ところで、もしその事故が「通勤の途中」や「仕事中(業務遂行中)」に起きたものであれば、加害者側の保険(自賠責保険・任意保険)だけでなく、「労災保険(労働者災害補償保険)」を利用できる可能性があることをご存知でしょうか?
しかし、「労災保険と加害者の保険、どちらを使えばいいの?」「両方使えるの?」と迷われる方も少なくありません。労災保険の利用にはメリットもあれば、デメリットや注意点もあります。

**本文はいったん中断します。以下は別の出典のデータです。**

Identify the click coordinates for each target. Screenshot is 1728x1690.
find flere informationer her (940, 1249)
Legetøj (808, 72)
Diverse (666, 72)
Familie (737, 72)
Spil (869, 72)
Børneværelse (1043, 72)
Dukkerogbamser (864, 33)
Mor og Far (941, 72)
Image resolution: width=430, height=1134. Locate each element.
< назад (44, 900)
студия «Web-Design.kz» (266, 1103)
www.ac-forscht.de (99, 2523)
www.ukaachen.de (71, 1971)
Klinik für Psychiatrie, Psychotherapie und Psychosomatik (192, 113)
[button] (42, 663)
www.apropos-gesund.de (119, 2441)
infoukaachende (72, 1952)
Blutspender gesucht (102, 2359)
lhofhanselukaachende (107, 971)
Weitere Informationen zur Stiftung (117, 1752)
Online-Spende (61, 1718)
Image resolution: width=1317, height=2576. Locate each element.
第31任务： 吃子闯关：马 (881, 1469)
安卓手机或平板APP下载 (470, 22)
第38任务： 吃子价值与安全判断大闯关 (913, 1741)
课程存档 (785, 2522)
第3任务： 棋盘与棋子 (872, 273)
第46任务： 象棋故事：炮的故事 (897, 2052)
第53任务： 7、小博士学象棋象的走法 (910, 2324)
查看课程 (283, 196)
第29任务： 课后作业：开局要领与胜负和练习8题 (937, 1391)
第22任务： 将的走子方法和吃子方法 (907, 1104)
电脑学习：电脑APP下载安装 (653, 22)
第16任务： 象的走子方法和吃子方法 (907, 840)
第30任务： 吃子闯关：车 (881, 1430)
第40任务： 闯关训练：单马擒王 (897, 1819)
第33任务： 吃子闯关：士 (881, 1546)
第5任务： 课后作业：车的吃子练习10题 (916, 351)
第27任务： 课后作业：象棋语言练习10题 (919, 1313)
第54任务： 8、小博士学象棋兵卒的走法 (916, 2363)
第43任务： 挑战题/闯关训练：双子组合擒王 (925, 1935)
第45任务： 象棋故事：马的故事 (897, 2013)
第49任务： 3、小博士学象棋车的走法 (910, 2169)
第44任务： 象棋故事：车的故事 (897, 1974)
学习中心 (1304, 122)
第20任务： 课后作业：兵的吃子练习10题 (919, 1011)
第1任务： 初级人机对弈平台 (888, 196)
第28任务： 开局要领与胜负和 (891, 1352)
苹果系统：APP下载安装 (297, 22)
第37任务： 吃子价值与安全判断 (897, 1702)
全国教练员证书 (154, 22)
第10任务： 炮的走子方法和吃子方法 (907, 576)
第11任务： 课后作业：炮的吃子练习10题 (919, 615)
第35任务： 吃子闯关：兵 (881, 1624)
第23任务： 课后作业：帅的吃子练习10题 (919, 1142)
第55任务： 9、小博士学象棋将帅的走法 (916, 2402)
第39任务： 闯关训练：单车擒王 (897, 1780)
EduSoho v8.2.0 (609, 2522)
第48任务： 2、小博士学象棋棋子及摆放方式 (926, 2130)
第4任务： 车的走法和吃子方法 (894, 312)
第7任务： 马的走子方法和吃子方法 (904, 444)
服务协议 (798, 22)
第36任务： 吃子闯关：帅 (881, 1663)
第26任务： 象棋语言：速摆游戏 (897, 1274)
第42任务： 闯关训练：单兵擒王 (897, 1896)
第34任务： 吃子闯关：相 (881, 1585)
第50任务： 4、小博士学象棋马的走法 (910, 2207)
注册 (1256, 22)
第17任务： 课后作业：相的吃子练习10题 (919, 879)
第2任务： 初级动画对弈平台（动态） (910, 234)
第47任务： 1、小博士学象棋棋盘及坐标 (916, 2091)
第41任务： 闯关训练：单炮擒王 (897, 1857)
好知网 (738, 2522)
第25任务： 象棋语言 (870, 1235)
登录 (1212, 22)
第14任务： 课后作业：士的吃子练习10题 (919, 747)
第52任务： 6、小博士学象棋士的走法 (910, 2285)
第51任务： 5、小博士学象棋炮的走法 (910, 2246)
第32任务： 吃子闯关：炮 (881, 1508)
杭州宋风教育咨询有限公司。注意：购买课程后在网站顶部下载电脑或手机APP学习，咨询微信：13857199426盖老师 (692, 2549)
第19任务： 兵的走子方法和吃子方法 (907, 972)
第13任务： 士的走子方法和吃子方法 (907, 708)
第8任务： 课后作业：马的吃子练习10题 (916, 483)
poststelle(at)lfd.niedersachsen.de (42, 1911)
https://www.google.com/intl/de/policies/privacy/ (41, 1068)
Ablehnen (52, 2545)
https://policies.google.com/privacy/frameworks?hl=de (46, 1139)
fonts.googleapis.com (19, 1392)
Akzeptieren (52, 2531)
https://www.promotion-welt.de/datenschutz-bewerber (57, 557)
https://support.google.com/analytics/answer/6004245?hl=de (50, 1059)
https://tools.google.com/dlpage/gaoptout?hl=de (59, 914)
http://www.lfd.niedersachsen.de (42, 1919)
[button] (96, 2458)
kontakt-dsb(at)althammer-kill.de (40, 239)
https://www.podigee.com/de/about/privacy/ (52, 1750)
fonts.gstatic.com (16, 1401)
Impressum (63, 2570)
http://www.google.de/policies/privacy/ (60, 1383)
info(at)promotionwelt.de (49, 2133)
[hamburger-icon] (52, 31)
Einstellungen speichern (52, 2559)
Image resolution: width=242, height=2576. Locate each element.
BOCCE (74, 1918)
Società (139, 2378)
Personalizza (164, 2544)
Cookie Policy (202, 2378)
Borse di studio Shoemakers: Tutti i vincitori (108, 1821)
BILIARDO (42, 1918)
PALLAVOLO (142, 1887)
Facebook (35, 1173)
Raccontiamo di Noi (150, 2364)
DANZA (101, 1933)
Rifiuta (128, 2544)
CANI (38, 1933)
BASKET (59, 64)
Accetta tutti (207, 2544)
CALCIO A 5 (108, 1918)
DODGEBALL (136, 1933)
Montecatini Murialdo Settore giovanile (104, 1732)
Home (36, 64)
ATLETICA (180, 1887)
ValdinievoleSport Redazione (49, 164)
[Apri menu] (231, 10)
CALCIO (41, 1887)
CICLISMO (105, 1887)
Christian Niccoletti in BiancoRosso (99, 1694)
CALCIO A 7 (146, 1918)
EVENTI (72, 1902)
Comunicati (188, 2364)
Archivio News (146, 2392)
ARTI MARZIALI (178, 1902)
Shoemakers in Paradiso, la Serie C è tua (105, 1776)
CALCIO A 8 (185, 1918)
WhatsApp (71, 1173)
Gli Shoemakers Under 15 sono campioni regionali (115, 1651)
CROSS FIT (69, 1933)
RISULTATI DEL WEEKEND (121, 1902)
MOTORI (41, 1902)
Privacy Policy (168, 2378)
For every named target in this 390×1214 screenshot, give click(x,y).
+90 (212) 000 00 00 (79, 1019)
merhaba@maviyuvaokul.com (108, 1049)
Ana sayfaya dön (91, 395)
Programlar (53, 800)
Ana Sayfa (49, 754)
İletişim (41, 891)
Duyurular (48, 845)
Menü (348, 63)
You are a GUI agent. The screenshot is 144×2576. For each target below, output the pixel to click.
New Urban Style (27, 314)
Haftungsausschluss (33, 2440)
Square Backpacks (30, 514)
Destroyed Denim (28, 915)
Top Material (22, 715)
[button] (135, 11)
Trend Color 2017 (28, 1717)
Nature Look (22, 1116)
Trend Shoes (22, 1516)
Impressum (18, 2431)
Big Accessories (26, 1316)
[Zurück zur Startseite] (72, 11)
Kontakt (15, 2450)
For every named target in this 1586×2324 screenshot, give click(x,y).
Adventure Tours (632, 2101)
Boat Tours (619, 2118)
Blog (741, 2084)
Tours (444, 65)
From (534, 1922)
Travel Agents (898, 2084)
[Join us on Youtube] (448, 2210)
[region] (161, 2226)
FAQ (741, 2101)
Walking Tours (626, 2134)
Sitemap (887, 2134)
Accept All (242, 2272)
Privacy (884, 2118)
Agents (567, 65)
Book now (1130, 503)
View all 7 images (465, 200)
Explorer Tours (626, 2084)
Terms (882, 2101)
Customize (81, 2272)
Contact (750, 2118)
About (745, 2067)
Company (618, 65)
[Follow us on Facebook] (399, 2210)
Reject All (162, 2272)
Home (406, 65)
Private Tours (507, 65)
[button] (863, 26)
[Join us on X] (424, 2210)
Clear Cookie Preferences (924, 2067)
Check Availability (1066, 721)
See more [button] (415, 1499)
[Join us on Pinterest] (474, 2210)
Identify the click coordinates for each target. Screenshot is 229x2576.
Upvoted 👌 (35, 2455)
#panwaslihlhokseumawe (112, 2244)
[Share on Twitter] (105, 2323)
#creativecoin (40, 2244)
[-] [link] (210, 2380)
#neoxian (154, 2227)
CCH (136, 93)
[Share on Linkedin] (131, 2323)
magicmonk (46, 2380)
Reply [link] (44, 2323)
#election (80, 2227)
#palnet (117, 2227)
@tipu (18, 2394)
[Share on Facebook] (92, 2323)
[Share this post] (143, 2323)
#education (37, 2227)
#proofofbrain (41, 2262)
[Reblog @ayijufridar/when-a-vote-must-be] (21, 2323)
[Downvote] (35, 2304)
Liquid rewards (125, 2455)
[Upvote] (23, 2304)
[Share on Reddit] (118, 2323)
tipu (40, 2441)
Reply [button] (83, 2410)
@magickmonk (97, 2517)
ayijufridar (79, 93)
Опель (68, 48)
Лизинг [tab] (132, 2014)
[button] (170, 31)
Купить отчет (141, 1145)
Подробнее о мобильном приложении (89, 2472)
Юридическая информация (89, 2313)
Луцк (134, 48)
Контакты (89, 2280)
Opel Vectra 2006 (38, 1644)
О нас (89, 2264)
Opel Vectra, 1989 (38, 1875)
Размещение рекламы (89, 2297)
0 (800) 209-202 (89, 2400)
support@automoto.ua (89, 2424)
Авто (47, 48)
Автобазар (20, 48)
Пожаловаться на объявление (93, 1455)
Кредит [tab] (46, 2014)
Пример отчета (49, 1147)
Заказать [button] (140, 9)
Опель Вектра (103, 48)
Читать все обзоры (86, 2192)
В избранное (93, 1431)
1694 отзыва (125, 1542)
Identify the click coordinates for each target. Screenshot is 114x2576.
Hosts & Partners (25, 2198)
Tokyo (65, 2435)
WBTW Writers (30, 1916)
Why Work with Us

このコラムでは、通勤中・業務中の交通事故で労災保険を使って通院する場合のメリット・デメリットを分かりやすく整理し、適切な選択をするための判断材料をご提供します。
労災保険とは?(交通事故との関係)
労災保険は、仕事(業務)や通勤が原因で労働者がケガをしたり、病気になったり、亡くなったりした場合に、必要な保険給付を行う国の制度です。
交通事故が、
- 業務災害: 仕事中に会社の車を運転していて事故に遭った、など。
- 通勤災害: 自宅から会社へ向かう(または会社から帰宅する)合理的な経路・方法での移動中に事故に遭った、など。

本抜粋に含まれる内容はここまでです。